But the blues covers a very long period and B.B. King’s popular success was primarily from the 1950s onwards; and his style of blues was principally urban, moving towards R&B as he got closer to the 1960s. Whilst brought up in the Deep South, King was not especially interested in the music of Charlie Patton, Robert Johnson and his country-blues contemporaries. He preferred the virtuosity of performers like Lonnie Johnson, T Bone Walker and Django Reinhardt. King had an eye to the future and not the past.

In many ways Riley (later to be known as B.B.) King had the stereotypical upbringing of many blues musicians. He was born into relative poverty, he lost his mother at an early age, his father was absent, he was brought up by the extended family, he worked on the land, and he got his break to play the guitar at a young age.

The radio was his great source of inspiration, and the church provided the opportunity to play and sing. When he got the chance to escape, he headed for Memphis and a career on the chitlin’ circuit. What King had in abundance was the determination to succeed, self-belief, charm, a bit of luck and lot of talent. What he also had in abundance was an addictive personality that would blight periods of his career and personal life.

This is a biography about the man as much as his music and De Visé’s biography does not always make comfortable reading. Whilst he is quick to record King’s many successes in a long and unprecedented career, De Visé is not afraid to contradict King’s own account of his life where the claims simply cannot be reconciled with the evidence. Nor is he slow to analyse the many poor recording choices and personal mistakes committed by King in his often-turbulent career.
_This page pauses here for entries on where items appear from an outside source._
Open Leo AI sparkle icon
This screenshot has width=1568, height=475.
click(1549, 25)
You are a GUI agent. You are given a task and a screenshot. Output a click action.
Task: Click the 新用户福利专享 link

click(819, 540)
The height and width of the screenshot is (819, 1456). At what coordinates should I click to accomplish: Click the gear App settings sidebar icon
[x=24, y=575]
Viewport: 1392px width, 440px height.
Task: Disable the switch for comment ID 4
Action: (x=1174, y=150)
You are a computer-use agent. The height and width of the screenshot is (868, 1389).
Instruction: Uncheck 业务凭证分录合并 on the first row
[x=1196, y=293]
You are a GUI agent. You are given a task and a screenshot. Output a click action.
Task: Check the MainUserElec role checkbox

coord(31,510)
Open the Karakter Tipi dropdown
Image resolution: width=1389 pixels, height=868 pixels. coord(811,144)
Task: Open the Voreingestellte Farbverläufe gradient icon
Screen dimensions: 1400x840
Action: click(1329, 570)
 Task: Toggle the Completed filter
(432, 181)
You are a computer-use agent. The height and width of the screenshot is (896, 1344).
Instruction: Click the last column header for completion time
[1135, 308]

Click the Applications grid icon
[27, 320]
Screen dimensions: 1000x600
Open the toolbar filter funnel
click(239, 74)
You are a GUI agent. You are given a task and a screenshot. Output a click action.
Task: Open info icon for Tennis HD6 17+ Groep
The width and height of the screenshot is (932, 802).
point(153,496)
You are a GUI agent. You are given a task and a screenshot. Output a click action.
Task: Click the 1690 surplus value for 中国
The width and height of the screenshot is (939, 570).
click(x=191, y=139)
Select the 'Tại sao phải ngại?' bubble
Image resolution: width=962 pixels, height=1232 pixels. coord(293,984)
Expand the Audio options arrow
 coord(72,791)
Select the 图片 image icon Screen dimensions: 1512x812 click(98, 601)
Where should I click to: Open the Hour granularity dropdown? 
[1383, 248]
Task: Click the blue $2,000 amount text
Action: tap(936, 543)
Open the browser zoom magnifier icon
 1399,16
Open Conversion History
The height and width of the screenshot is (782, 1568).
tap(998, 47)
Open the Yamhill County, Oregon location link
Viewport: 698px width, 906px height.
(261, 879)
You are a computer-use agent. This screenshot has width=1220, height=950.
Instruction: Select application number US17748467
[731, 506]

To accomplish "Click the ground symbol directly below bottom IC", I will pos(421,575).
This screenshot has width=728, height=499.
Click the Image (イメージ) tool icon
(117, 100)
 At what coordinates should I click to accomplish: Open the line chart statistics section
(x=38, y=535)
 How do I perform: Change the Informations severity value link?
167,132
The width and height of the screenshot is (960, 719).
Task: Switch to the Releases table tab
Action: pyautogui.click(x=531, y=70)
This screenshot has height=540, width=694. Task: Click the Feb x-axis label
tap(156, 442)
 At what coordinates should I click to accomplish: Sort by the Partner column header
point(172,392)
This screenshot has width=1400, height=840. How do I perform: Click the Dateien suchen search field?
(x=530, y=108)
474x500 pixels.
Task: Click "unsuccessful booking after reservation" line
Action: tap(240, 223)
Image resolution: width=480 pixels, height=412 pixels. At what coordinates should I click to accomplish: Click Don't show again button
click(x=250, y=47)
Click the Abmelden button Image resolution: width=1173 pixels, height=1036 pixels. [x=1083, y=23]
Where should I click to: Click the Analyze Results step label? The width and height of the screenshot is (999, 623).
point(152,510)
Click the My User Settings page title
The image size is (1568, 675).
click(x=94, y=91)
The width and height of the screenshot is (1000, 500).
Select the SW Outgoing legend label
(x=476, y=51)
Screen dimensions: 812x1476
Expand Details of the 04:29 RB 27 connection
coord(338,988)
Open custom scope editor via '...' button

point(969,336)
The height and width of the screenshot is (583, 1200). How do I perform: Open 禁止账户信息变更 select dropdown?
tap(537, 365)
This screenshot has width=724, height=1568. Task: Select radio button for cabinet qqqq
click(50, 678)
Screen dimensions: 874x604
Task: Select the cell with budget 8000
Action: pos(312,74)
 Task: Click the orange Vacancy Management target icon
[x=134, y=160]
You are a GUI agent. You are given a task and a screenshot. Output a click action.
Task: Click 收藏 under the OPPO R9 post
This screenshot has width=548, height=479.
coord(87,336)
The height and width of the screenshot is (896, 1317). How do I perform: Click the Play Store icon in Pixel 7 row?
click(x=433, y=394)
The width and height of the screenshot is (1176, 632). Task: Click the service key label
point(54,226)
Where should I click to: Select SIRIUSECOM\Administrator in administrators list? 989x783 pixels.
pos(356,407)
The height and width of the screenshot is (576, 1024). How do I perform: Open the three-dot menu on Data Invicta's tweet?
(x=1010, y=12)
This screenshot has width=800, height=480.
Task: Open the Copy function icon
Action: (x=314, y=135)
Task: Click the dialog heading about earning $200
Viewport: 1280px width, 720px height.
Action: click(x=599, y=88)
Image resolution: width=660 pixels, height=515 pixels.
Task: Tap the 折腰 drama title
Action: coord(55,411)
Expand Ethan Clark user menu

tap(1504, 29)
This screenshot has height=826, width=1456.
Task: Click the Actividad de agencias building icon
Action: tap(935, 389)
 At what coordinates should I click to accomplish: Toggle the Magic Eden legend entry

King hated conflict and was over-trusting of others. Consequently, he failed to make the right decisions for fear of the consequences; relying on others to make them for him. Often that trust in others was misplaced and King suffered more than his fair share of record company and management betrayals. King’s use of women for after-show casual sex would be seen as offensive by many and his addiction to gambling would result in lost fortunes, the need for relentless touring and the constant attention of the IRS.

To his credit, King was financially generous to his many children, who seemed to have few boundaries when it came to asking for handouts. De Visé asserts that King was probably impotent from an early age and incapable of fathering his own children. Why he accepted paternity in respect of over a dozen illegitimate children without any proof remains a mystery. One can only speculate it was to have the family he never had as a child. On his death in 2015, his children fought an acrimonious battle over his estate which has not yet concluded.

This stands head and shoulders above the majority of musical biographies in terms of its research and its analysis; it’s certainly the best on King’s life and career to date. It is well written, musically articulate and makes for absorbing reading. I was surprised by many of the things I read about King on a personal level but could not help but conclude that, despite his many flaws, King’s contribution to the legacy of blues music will be difficult to beat. His greatest contribution is probably now the least noticed, namely the development of a technique to play the guitar like a human voice. It is now so commonplace that to attribute it to one man now seems preposterous. Whether that makes him the king of the blues is perhaps too simplistic. I prefer the analogy that B.B. King “represented the blues as Louis Armstrong once represented jazz, a single performer who could nevertheless stand, and speak for the whole genre”. (The Guardian) and there probably is no greater compliment than that. Highly recommended reading. 

King Of The Blues: The Rise And Reign Of B.B. King by Daniel de Visé. Grove Press UK, 481pp, hb, £20. ISBN 9781611856545.